SQL Dependency Tracker and SQL Doc

Version:

2.1 and 1.0

Publisher:

Red Gate Software

Price:

Starting at $295 each

Maybe you’ve inherited an enormous database with the task of analyzing all its dependencies in order to make urgent changes to the database by the next day. Or maybe you’re developing a database and need a plain-as-day overview of your database under construction. In either case, it can often feel that the job in hand is overwhelming. This article discusses two new tools from Red Gate Software — SQL Doc and SQL Dependency Tracker — that can bring dramatic clarity and simplicity to SQL Server database development and maintenance.

A survey carried out by the Software Development Times in March 2006 showed that over half of the respondents carry out analysis of dependencies and track the impact of changes to a database manually, by running hand-rolled scripts. More than 20 percent of the respondents also claimed they had to rely on the memory of the person who first wrote the database in order to have any idea of the knock-on effect of possible changes to be made. Most respondents also reckoned on spending a day or more each time on this tedious job.

As SQL Server increasingly becomes the corporate organization’s platform of choice for its flexibility and functionality, ever more companies are rolling out their databases across a greater section of their employees. Yet DBAs and database developers know that more employees with access rights to databases mean more human errors. Scaling up an installation thus brings with it the likelihood of unscheduled, often unintended dependency impacts, crashes and concomitant downtime.

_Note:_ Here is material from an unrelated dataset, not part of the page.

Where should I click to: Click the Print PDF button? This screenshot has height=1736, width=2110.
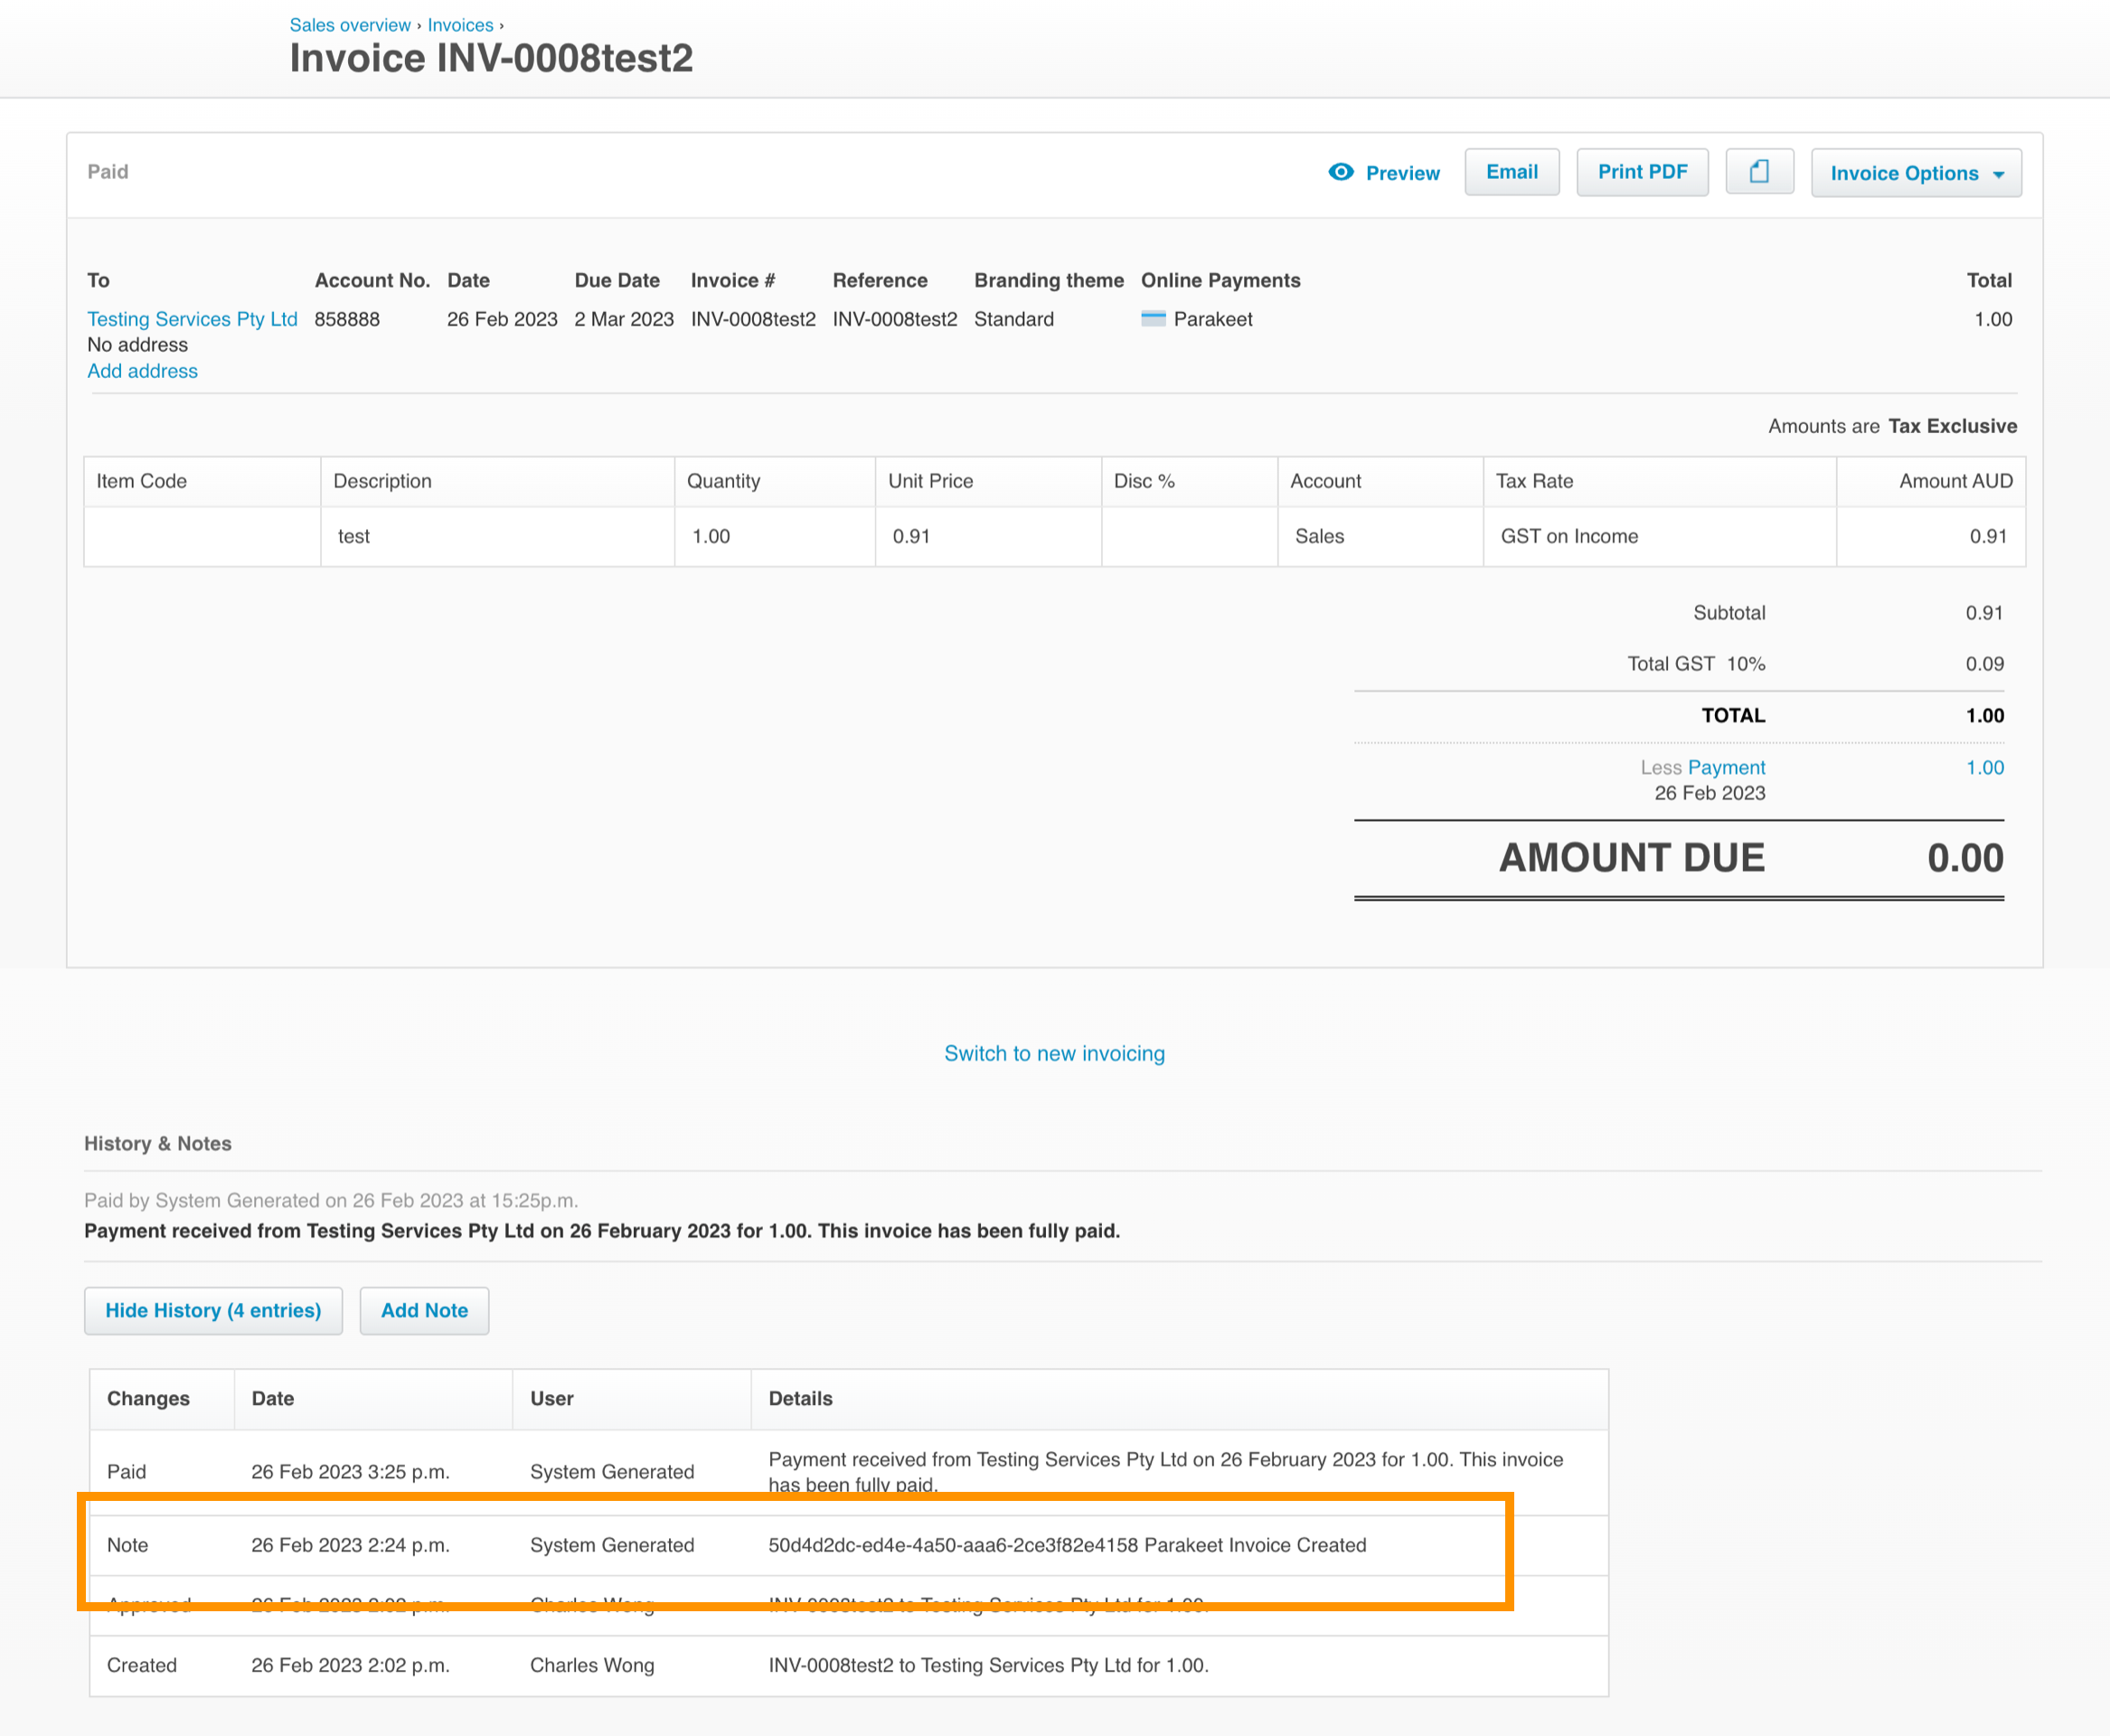pyautogui.click(x=1642, y=172)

SQL Dependency Tracker, released by Red Gate in the summer, can dramatically reduce the labor overhead by generating a graphical analysis of your database, together with all the dependencies mapped, in a matter of seconds. The graphical map can then be manipulated to view the potential impact of changes across linked databases and across connected servers.

SQL Dependency Tracker uses a proprietary engine that is entirely independent of the sysdepends table. For anyone in a database development and administration team, SQL Dependency Tracker offers a range of useful functions for a variety of database tasks, including:

  • Recording database version history.
  • Analyzing imminent changes to the schema.
  • Mapping a dependency tree from an initial target object.
  • Reporting to other team members or upwards through the organization.

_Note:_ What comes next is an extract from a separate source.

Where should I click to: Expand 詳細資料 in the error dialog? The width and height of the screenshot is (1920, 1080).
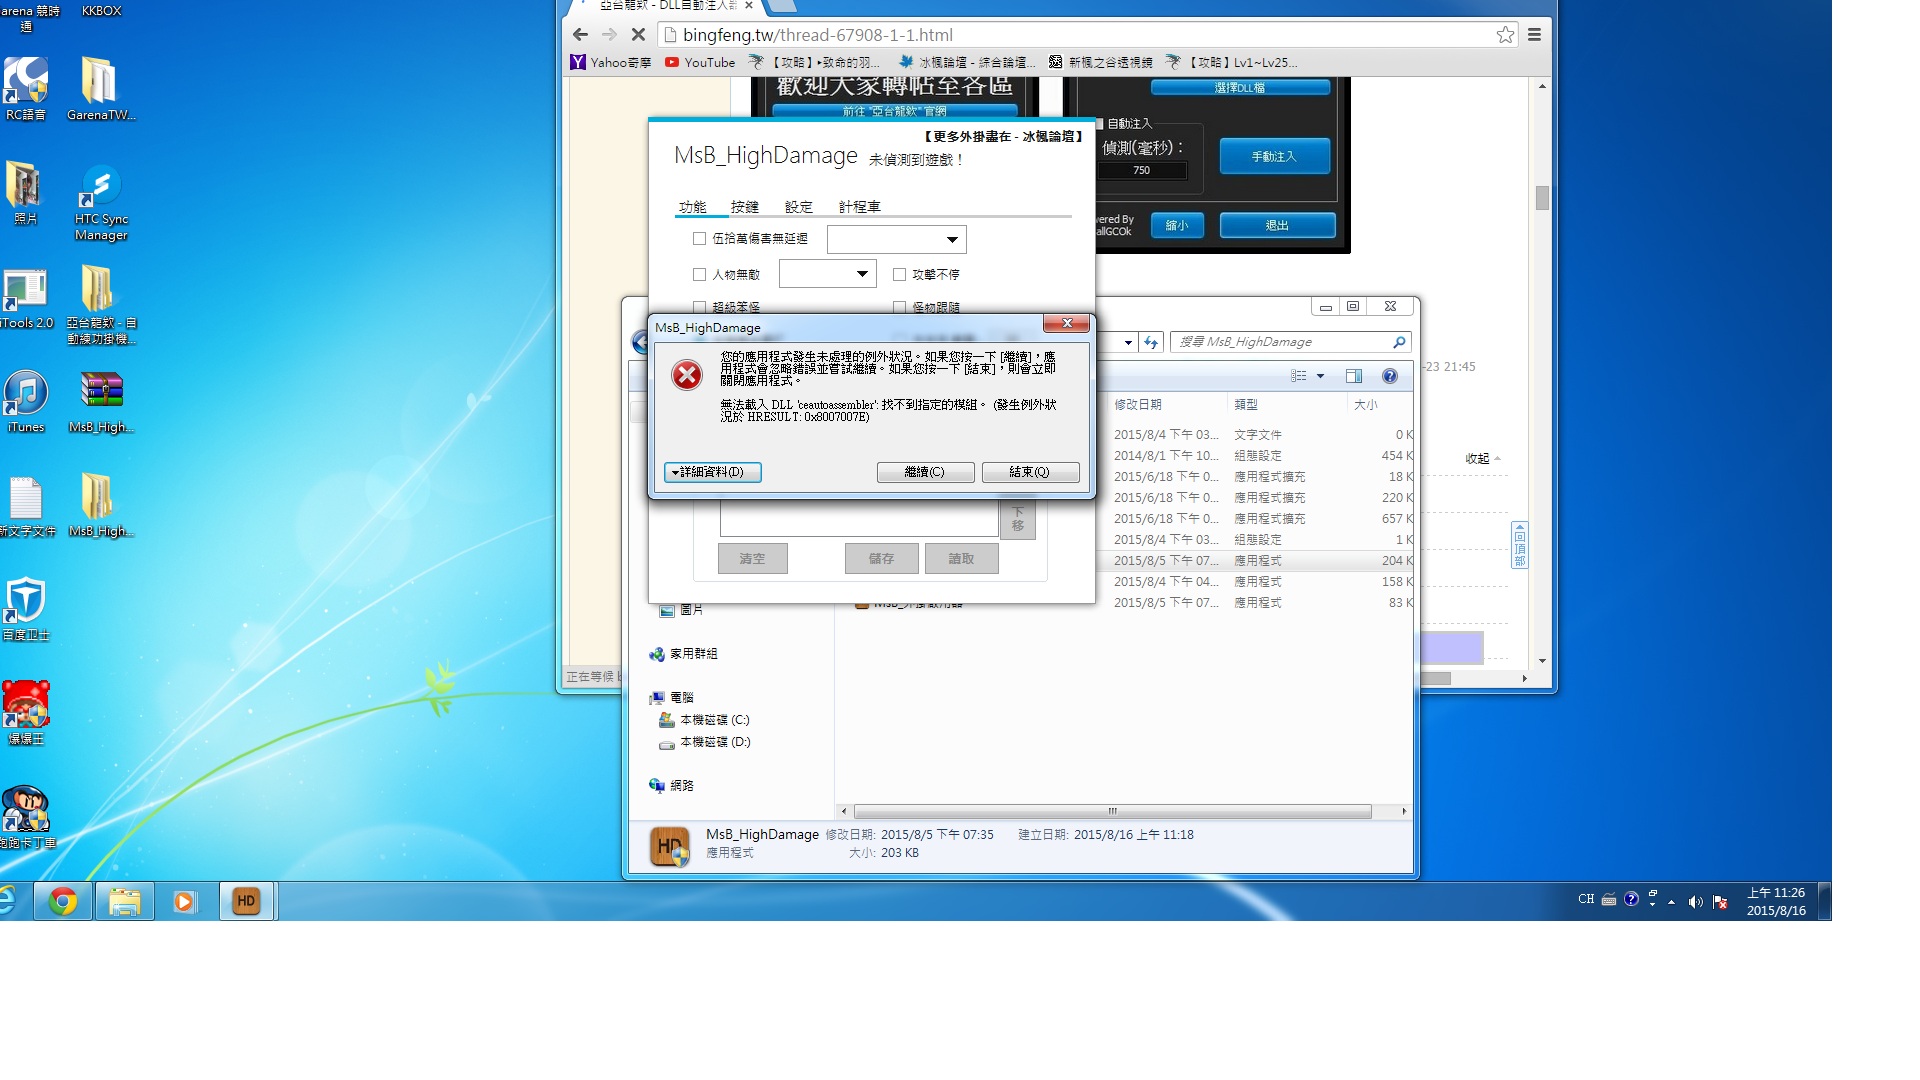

Selecting Objects for Analysis

Creating a graphical report with SQL Dependency Tracker is easy. On loading the tool, simply click on the Add Objects button to open a wizard that will invite you to add objects to your project (see Figure 1 below).


Figure 1

A dialog opens, displaying all the locally available SQL Servers and the databases present in each. If you select a database, the lower window will display its constituent objects.

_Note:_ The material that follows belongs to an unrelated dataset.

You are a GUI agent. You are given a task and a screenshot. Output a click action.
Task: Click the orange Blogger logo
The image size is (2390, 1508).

Let’s imagine you’re a development DBA who needs to add a column to a table so that credit card verification numbers can be stored. The numbers will need to be stored along with the credit card numbers and the customer names. Adding this column to one table will mean that changes have to be made to dependent tables; and these tables may not necessarily be in the same database.

In this example, we’ll start by selecting just one table — the CustomerCards table — from a database called NorthCards, where customer credit card details are stored.

Hitting the Add Selection to Project button launches the layout engine, and your selected object will be mapped, along with any connected objects. In the screen shot below, we can see that the CustomerCards object has been added to the layout, with dependent objects grouped around it. An externally referenced object from another database (indicated by the black arrow in Figure 2) has also been automatically inserted. The Customers table from the NorthWind database has been added because it is used by two stored procedures — sp_getnamesforcard and sp_createcustomercard — that also use our original CustomerCards table.


Figure 2

The antenna to the left of the external reference in Figure 2 shows that there are further objects used by this reference. Right-clicking the external reference will open up a menu to allow you to add those objects. Rolling over the object will also show a tooltip with the names of those objects.